Yu started his career in Changping District, Beijing, where he worked in the water resources system and gradually advanced from staff member to section chief. He later served as Deputy Secretary and then Secretary of the Changping District Communist Youth League Committee, followed by leadership roles at the township and district levels, including Party Secretary of Yangfang Town and director of the district's Development and Reform Commission.

As part of Beijing's paired assistance to Tibet, Yu was appointed Party Secretary of Damxung County in the Tibet Autonomous Region, serving concurrently at the deputy prefectural level.

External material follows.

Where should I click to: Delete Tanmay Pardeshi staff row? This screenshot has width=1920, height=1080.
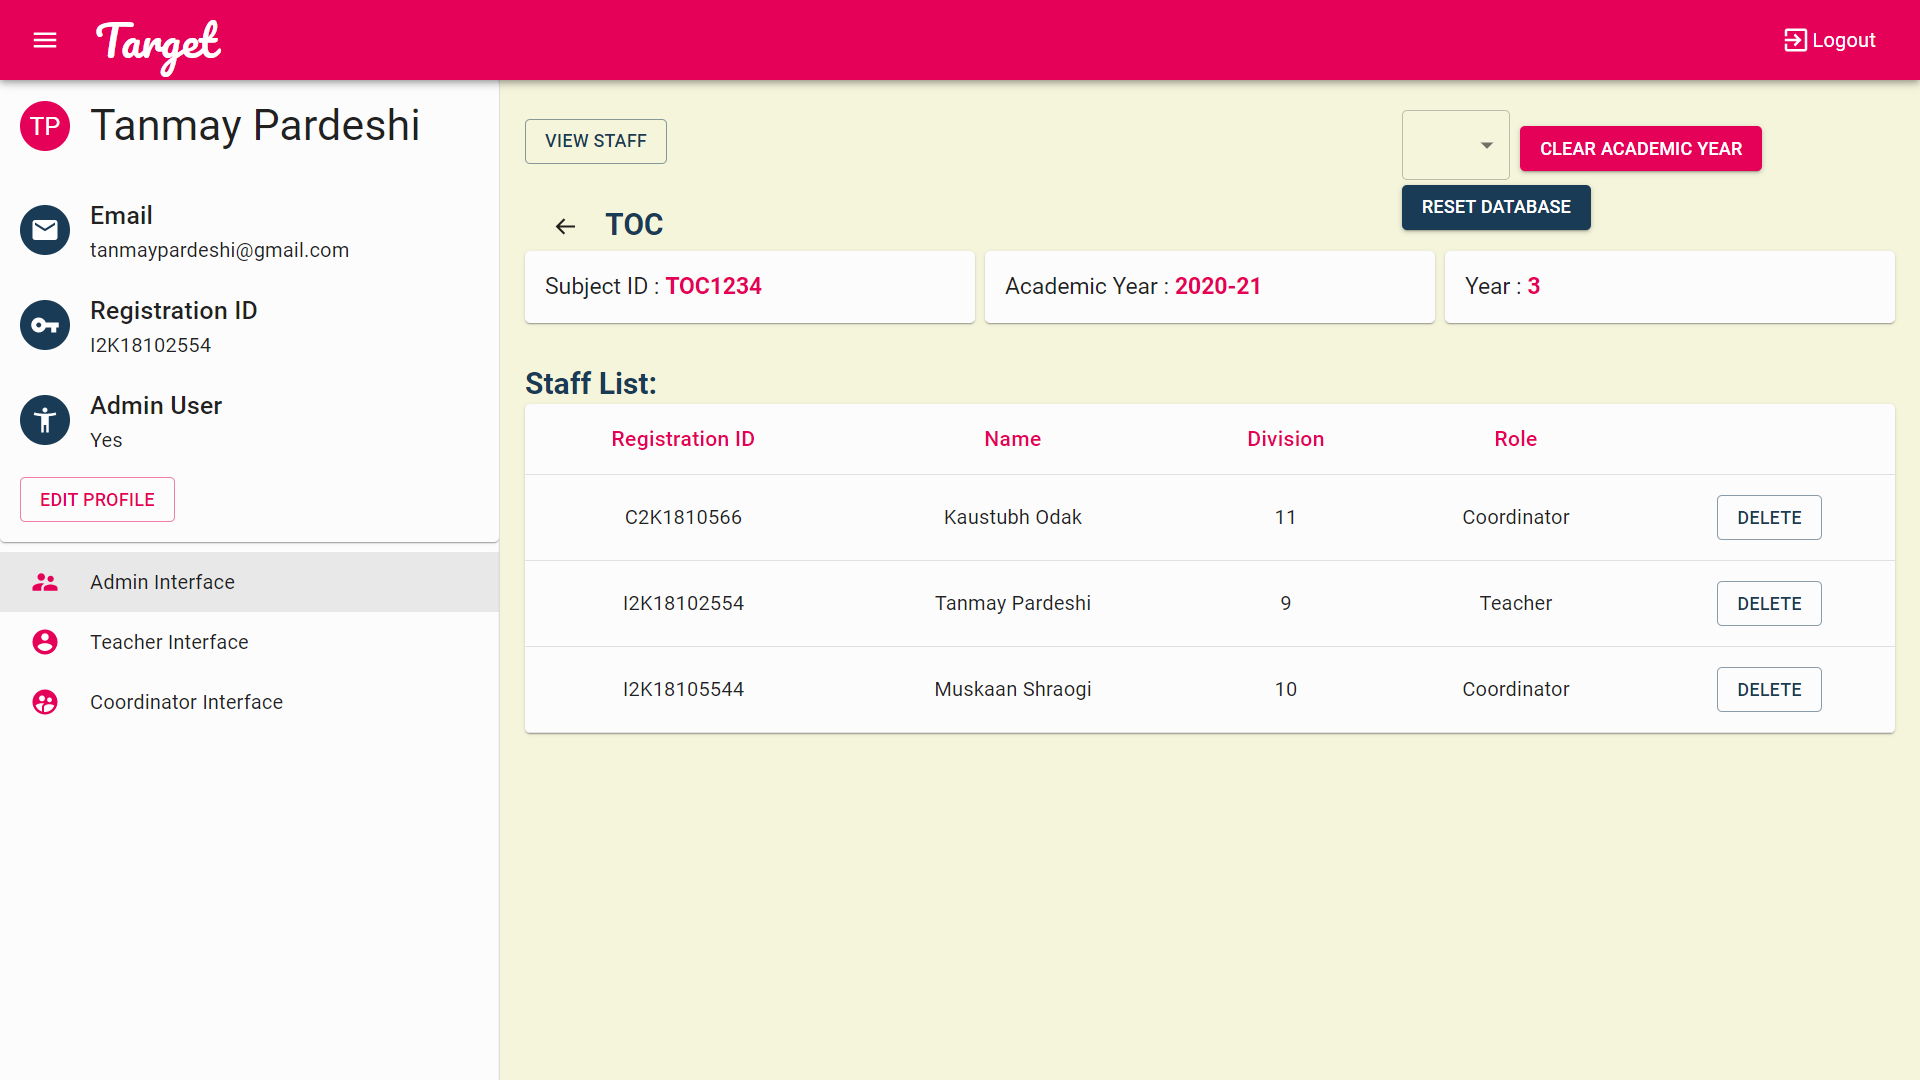click(x=1768, y=603)
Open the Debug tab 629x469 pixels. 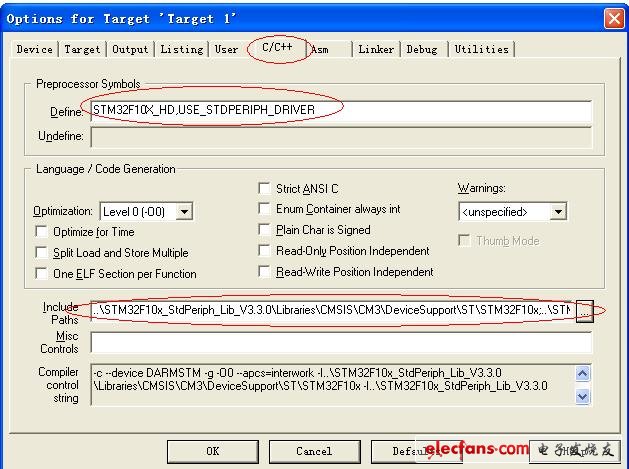(x=421, y=49)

After returning to Beijing, he was appointed a member of the Beijing Municipal Committee for Agriculture and Rural Affairs and deputy director of the Beijing Municipal Commission of Agriculture.

In January 2015, Yu became a member of the Standing Committee of the Fangshan District Committee and served as head of the Organization Department. He was later appointed Vice Mayor of Fangshan District. In December 2018, he was transferred to Yanqing District, where he served as Deputy Party Secretary, Acting District Mayor, and subsequently District Mayor. In April 2022, Yu Bo was appointed Secretary of the Yanqing District Committee of the Chinese Communist Party.

Yu is a delegate to the 20th National Congress of the Chinese Communist Party and a member of the 13th Beijing Municipal Committee of the Chinese Communist Party.